有研究表明在施加化肥的基礎上增施有機肥或秸稈還田可以提高小麥產量[41],小麥理論產量結果顯示,與CF處理相比,MOS+CMA+CF產量提高了33.21%；CMA+CF緊跟其后,提高了23.84%。這可能是由于MOS+CMA+CF處理速效養分高,土壤脲酶活性強,土壤N素的生物轉化過程強,環境土壤物理環境提高,土壤微生物豐度提高綜合作用的結果[42]。CMA+CF處理的小麥產量僅次于聯合處理,由于兩種處理均有復合菌劑的添加,表明田間施加復合菌劑,能夠通過改善土壤理化狀況,提高土壤微生物活性,進而提高了作物產量,這與他人的的研究結果一致[43-44]。

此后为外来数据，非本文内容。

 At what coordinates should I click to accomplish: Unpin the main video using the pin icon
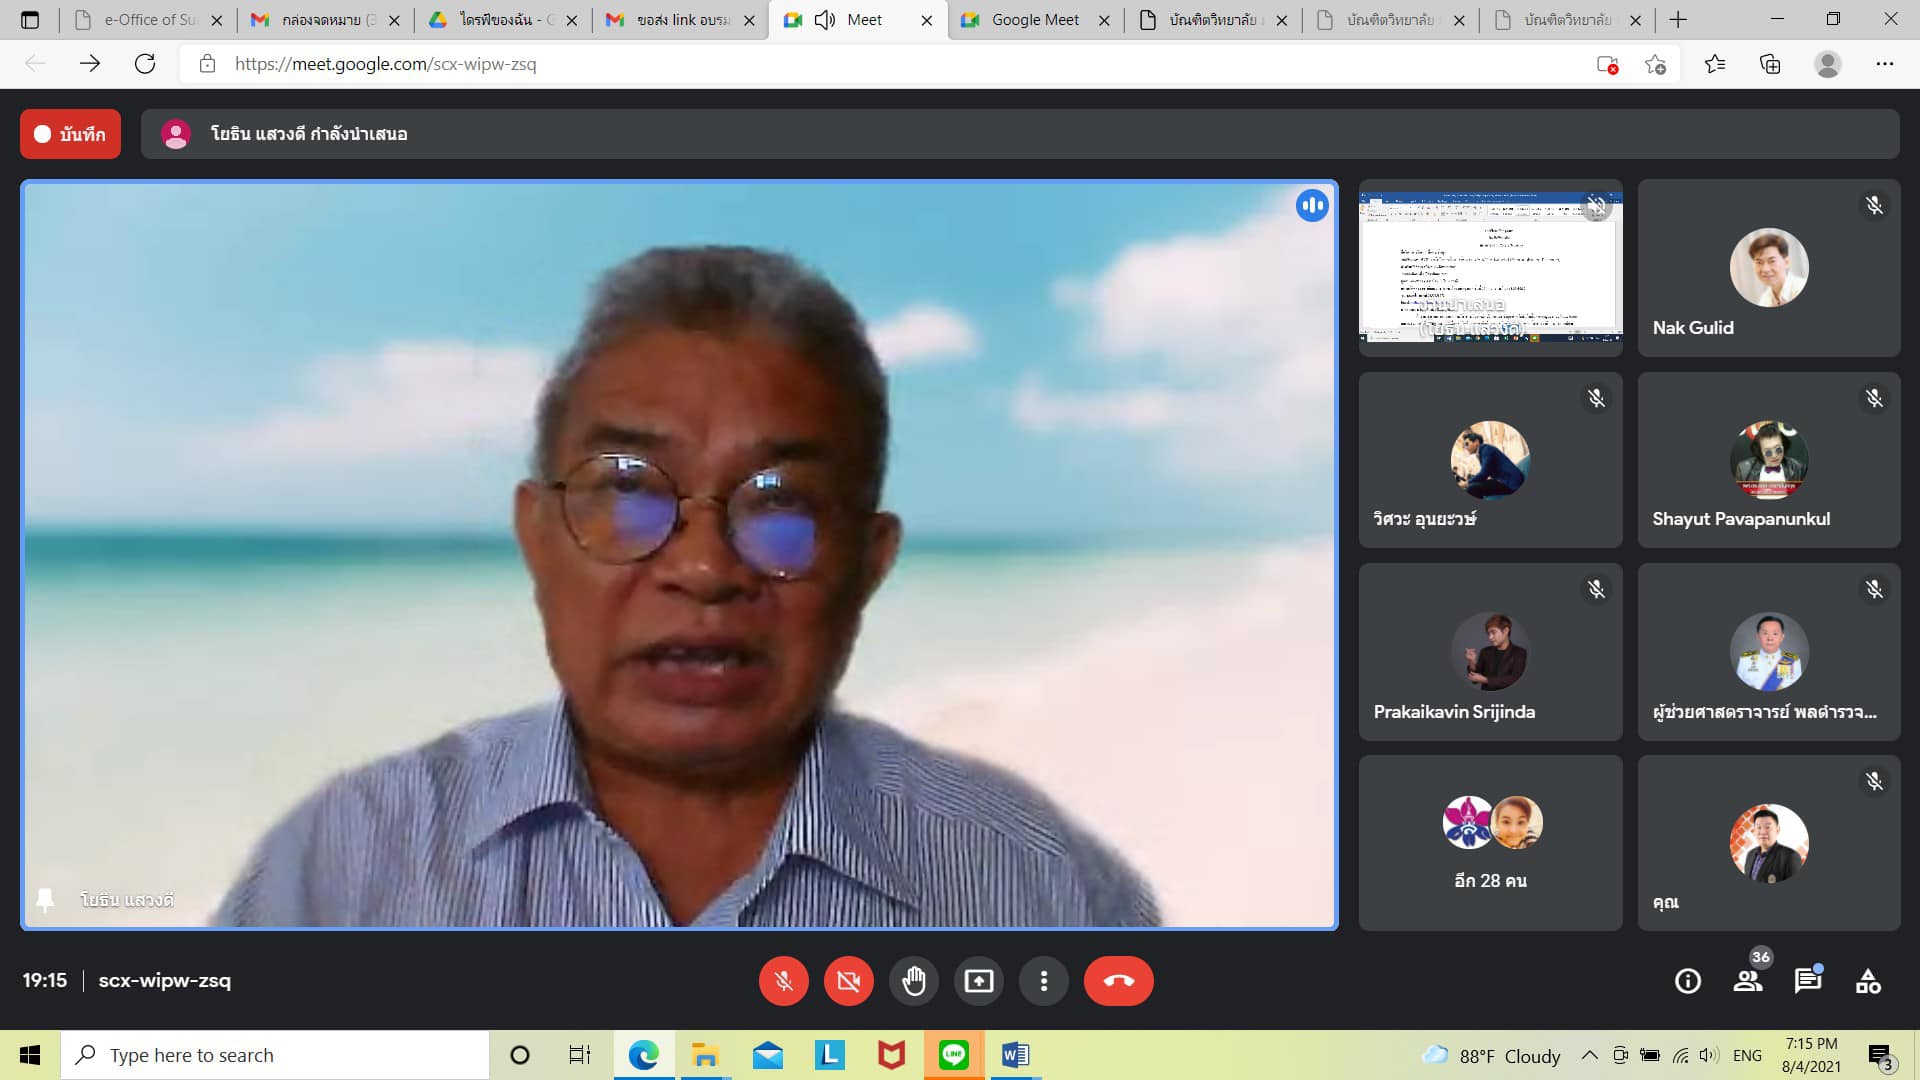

MOS+CF處理的小麥產量沒有顯著高于CF處理的原因可能是MOS中的養分釋放需要時間,若長期施用,會有較好的結果[45-46]。

4 結論

總之,從本季田間處理結果來看,土壤改良培肥基質和復合菌劑聯合配施對試驗區土壤的培肥效果最好。但長期來看,進行技術推廣,必要考慮經濟效益,此時聯合配施的成本太高,收益較低,不利于推廣。反觀CMA+CF處理,其對試驗區土壤的培肥效果在土壤纖維素酶活、土壤微生物量碳以及細菌多樣性中優于聯合配施,小麥產量與聯合配施相比也無顯著差異,且復合菌劑用量較少,價格實惠。綜上所述,秸稈還田條件下,添加復合菌劑是最優培肥措施,在中低產農田中具有較高的推廣價值。